Infonusa.co, Samarinda – Presiden Republik Indonesia, Joko Widodo melarang bisnis penjualan baju bekas impor yang sering disebut dengan istilah thrifting. Presiden menghimbau untuk melindungi dan mendukung pengembangan bisnis produk lokal.
Kebijakan Presiden RI ini pun memperoleh dukungan Ketua Komisi II Dewan Perwakilan Rakyat Daerah (DPRD) Kalimantan Timur (Kaltim), Nidya Listyono.

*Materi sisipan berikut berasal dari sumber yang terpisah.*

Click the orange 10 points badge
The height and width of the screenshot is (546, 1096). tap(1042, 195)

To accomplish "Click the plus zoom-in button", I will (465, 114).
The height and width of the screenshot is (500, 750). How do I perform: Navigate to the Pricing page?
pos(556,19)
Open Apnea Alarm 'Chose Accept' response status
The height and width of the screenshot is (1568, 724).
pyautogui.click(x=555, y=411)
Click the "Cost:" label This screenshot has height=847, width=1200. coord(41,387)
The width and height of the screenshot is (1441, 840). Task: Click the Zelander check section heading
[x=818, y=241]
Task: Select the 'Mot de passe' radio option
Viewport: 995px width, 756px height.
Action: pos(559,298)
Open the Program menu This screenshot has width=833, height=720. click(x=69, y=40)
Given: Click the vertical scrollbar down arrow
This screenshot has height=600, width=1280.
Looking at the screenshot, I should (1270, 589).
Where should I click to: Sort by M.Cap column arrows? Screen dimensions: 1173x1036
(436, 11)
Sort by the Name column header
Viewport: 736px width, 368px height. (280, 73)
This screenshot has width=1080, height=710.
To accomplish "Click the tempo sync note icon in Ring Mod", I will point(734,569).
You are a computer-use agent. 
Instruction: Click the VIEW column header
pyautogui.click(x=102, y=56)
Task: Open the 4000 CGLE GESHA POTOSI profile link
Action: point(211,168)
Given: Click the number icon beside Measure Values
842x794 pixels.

Meurutnya, larangan dari Presiden terkait bisnis thrifting secara tidak langsung dapat membantu usaha mikro kecil dan menengah (UMKM) lokal yang bergelut di usaha clothing atau fashion supaya bisa berkembang.
Meskipun demikian, Tiyo (sapaan akrab Nidya Listiyono, Red.) menilai kebijakan atau himbauan tersebut belum kuat secara aturan. “Sebenarnya itu sedikit kontroversial, sebab tidak ada juga kesalahan secara prinsip aturan dari aktivitas thrifting yang lagi menjamur di Indonesia ini” ucapnya.
Kalau dilihat dari sisi ekonomi, sambung Tiyo, tentu kebijakan itu merupakan bentuk perlindungan terhadap produk dalam negeri. Tapi di sisi lain menurutnya, hal ini perlu dikaji lebih mendalam. “Kalau dari sisi bisnis memang sah-sah saja, kemudian dilarang di mana salahnya. Kan begitu poinnya,” jelasnya, Jumat (24/3/2023).
Oleh sebab itu, Politisi Partai Golongan Karya (Golkar) ini mengemukakan jika tujuan kebijakan tersebut untuk meningkatkan eksistensi produk dalam negeri, maka pemerintah dituntut agar dapat memperhatikan para pelaku usaha penjual baju bekas impor yang saat ini banyak digeluti oleh kaula muda.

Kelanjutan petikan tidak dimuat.